Ecoinformatics Conference Service, Environmental Information Management 2008

Improving metadata search efficiency by enabling semantic queries

Chad W Berkley, Shawn Bowers, Shawn Bowers, Matthew Jones, Matthew Jones, Mark Schildhauer, Mark Schildhauer

Last modified: 2008-08-21


Increasing amounts of digital ecological data are becoming available (e.g., over 15,000 datasets in the Knowledge Network for Biocomplexity alone), making it critically important to improve techniques for more precisely locating and delivering relevant information from scientific searches of these resources. Semantic technologies hold the promise of enabling powerful "smart" search of online data archives. Here we describe how we are constructing semantic search features within the Metacat XML database system, which is used by many ecological research sites around the world for archiving their data using a standardized metadata format.
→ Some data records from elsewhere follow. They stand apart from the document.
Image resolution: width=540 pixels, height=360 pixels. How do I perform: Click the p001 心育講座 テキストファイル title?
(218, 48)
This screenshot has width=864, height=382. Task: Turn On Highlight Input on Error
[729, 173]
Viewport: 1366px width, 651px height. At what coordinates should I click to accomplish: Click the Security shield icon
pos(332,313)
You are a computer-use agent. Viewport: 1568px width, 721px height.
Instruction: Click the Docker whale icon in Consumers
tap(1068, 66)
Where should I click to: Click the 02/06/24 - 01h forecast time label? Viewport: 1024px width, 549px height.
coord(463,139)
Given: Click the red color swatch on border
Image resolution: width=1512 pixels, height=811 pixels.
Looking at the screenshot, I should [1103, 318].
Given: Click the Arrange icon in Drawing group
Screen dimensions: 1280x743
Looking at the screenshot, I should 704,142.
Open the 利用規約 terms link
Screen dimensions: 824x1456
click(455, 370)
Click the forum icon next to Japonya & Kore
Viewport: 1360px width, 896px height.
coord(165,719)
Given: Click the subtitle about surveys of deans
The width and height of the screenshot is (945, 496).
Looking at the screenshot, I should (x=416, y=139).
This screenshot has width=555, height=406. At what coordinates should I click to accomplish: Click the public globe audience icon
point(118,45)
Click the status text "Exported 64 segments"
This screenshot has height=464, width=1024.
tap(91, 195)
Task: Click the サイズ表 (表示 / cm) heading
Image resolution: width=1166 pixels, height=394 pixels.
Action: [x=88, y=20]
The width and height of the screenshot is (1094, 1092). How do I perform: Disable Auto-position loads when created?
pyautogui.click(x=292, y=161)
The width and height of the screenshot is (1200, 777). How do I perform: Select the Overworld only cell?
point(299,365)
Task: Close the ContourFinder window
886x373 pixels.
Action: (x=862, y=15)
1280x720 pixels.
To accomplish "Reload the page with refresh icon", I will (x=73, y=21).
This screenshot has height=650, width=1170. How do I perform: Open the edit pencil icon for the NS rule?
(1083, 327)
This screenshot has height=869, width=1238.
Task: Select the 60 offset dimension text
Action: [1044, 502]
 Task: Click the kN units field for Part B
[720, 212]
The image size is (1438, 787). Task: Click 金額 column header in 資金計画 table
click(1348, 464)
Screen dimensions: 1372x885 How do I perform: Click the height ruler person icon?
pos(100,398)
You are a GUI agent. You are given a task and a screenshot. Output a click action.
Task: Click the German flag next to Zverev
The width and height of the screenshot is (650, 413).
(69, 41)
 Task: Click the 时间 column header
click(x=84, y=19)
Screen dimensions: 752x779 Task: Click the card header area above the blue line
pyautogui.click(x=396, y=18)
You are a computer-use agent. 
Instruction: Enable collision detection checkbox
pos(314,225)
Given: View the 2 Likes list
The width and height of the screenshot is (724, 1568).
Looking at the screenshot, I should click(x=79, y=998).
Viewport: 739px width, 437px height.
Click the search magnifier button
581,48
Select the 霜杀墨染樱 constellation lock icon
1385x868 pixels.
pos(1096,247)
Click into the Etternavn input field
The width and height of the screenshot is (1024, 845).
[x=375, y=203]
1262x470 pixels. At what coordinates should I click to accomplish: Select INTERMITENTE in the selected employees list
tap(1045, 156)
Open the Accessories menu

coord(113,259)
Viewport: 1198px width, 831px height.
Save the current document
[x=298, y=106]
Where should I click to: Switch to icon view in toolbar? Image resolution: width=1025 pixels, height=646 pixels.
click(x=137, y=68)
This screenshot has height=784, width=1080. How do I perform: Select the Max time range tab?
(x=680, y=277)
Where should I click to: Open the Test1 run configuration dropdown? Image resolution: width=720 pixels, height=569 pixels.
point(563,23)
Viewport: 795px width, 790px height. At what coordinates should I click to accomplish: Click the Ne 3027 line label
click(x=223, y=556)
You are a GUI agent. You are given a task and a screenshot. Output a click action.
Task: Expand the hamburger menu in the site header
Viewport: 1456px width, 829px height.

The prototype semantic search system in Metacat uses a system of OWL-DL ontologies, such that ontological concepts can be linked to specific features and attributes of the Metacat data holdings, via an XML-based annotation language. Queries are then resolved through a free, widely-available reasoning engine that can yield effective search results due to leveraging the ontological structures. We have architected Metacat to seamlessly store and access ontologies alongside the datasets and their associated annotations and metadata, making it easy for any Metacat implementation to harness the power of semantic queries. In the future as data repositories continue to grow, these tools will be instrumental in helping scientists locate and interpret data for their research needs.